▶ TEXT BLOCK
Begin

Real-Time Pricing
Real-time pricing is the practice of calculating a product's price at the exact moment of quotation, using current cost data — materials, labor, overhead — rather than values stored in a static table or updated on a fixed schedule.
What Real-Time Pricing Means in Practice
Most manufacturers price from the past.
They build price tables based on cost structures that existed when those tables were created — last quarter, last year, or whenever someone last had time to revise them. The tables are updated in batches: once a month, once a week, overnight. And in between updates, every quote goes out carrying stale numbers.
For simple, standard products with stable costs, that lag is manageable. For manufacturers with configured products — where raw material costs shift weekly, energy prices fluctuate, and each product combination carries a unique cost structure — it's a systematic risk.
Real-time pricing addresses this by moving the calculation to the moment of quotation. Instead of looking up a price, the system computes it: it reads current input costs, applies the production logic for that specific configuration, and returns an instant pricing result that reflects what the product actually costs to make today.
The difference between "lookup" and "calculate" is the core of it. Lookup is fast and simple — but it's only as accurate as the last time someone updated the table. Calculate is live — and in make-to-order manufacturing, where no two orders are identical and costs change between Monday and Friday, live is what accuracy requires.
💡 Insight: Raw material costs in configured-product manufacturing change weekly on average. Any pricing model that updates less often than that is structurally behind reality.
Batch Processing vs. Real-Time
Batch pricing runs on a schedule. At the end of each day — or each week — the system pulls updated cost inputs and recalculates a new set of base prices. Those prices are then published and used for all quotes until the next batch run.
The problem isn't the model. The problem is the window between runs.
If a key material goes up 8% on Tuesday and your batch runs Friday night, every quote issued between Tuesday and Friday is underpriced by some fraction of that 8%. Multiply that across hundreds of orders and several input categories, and the margin erosion is real — and invisible, because no one flagged it as wrong. The system was working exactly as designed.

End

▶ REQUIREMENTS
Please answer these about the real-time pricing text above:
(a) At what intervals are price tables updated in batches?
(b) How often do raw material costs in configured-product manufacturing change on average?
(c) In the batch processing example, by what percentage does a key material go up?

▶ EXTRACTED DATA
Begin

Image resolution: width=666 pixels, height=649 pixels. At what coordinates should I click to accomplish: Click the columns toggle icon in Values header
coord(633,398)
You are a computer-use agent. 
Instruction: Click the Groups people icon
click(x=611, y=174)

End
Begin

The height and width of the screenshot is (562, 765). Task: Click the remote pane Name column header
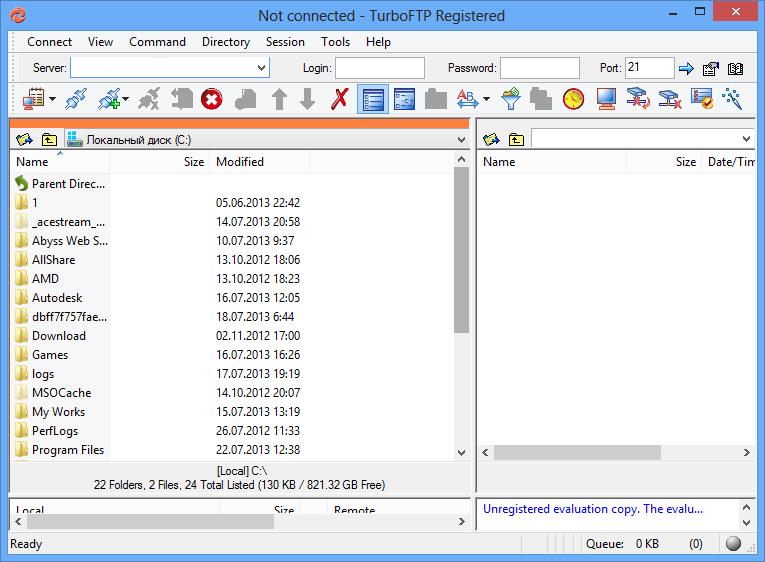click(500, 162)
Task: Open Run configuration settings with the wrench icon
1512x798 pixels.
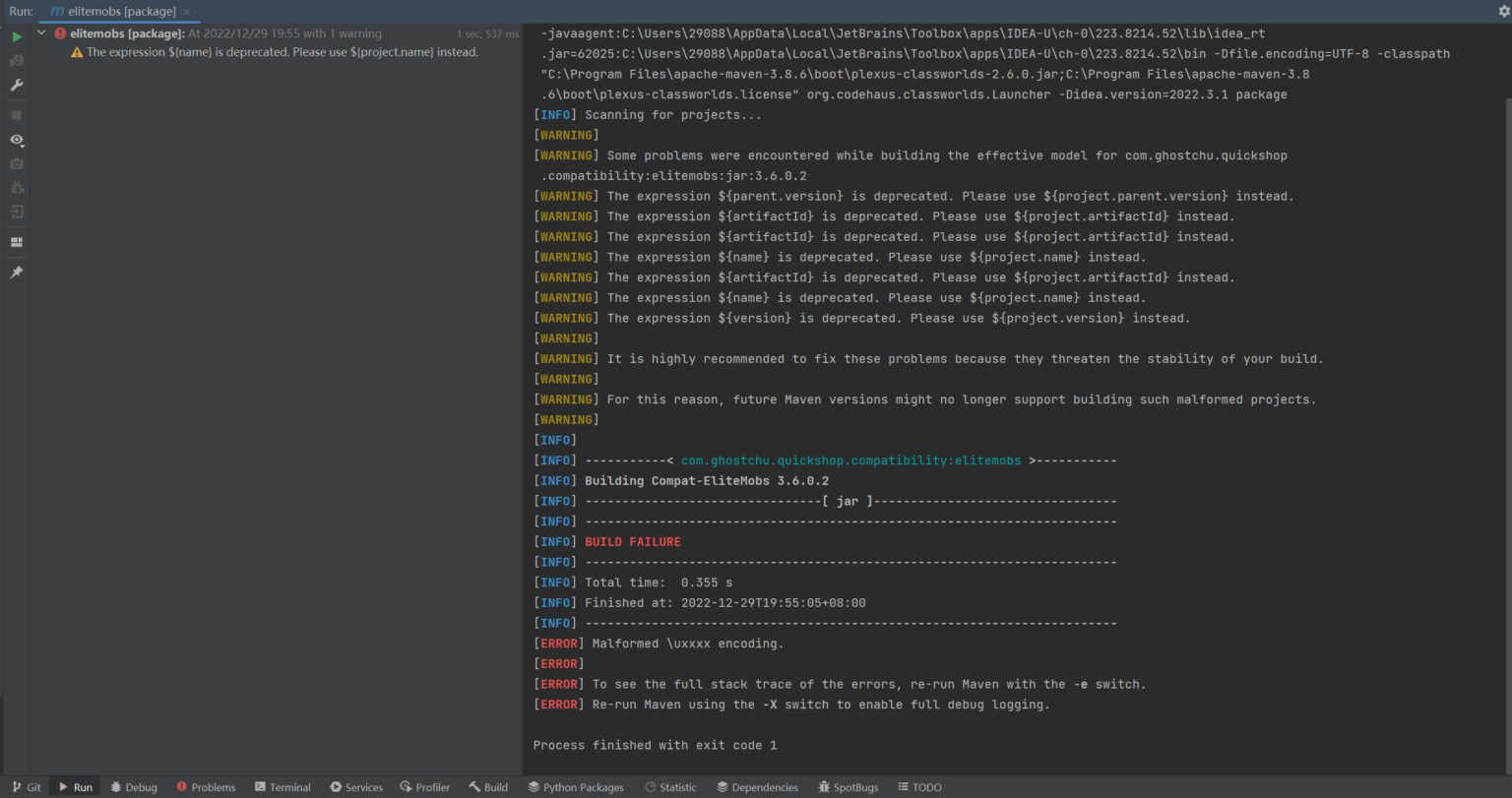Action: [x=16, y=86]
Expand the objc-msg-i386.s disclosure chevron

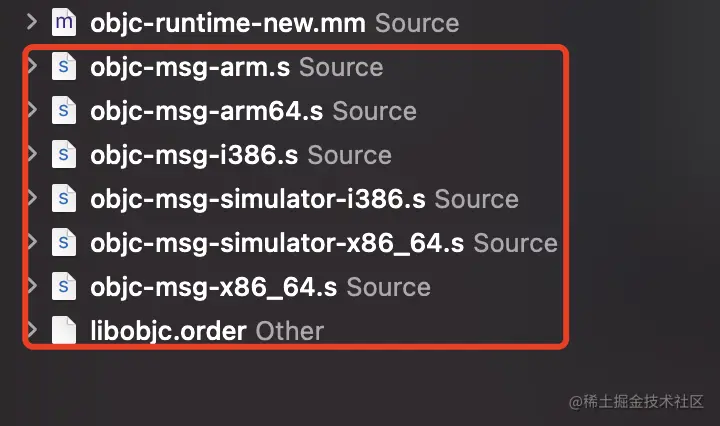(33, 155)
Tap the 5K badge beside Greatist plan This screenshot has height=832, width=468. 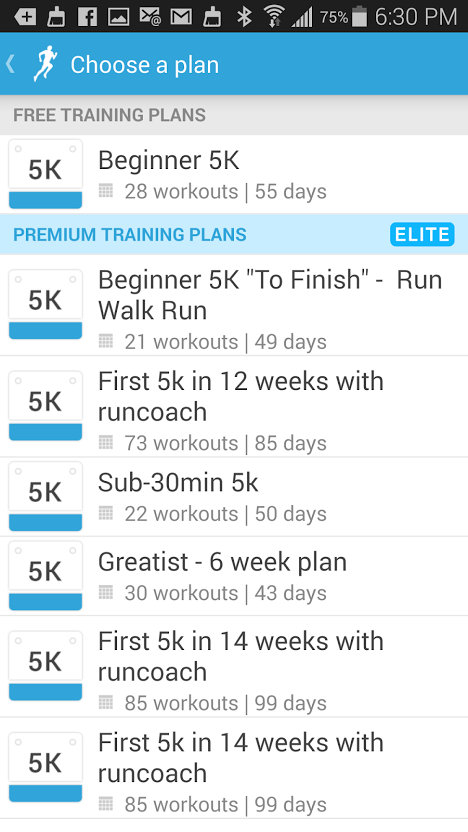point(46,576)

End
Begin

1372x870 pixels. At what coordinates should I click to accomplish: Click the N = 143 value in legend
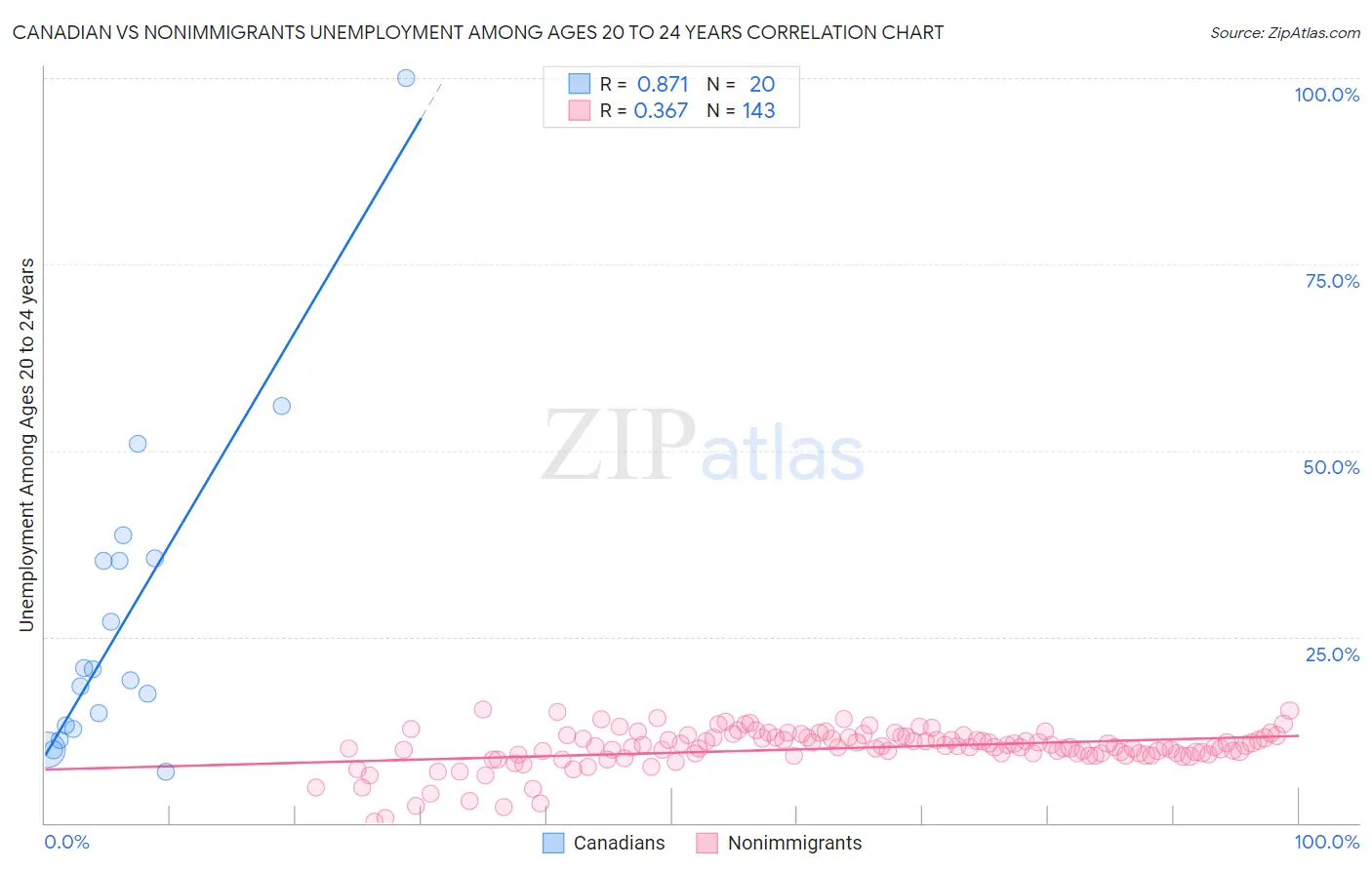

End

▶ ANSWER IN FULL
(a) Once a month, once a week, or overnight.
(b) Weekly.
(c) 8%.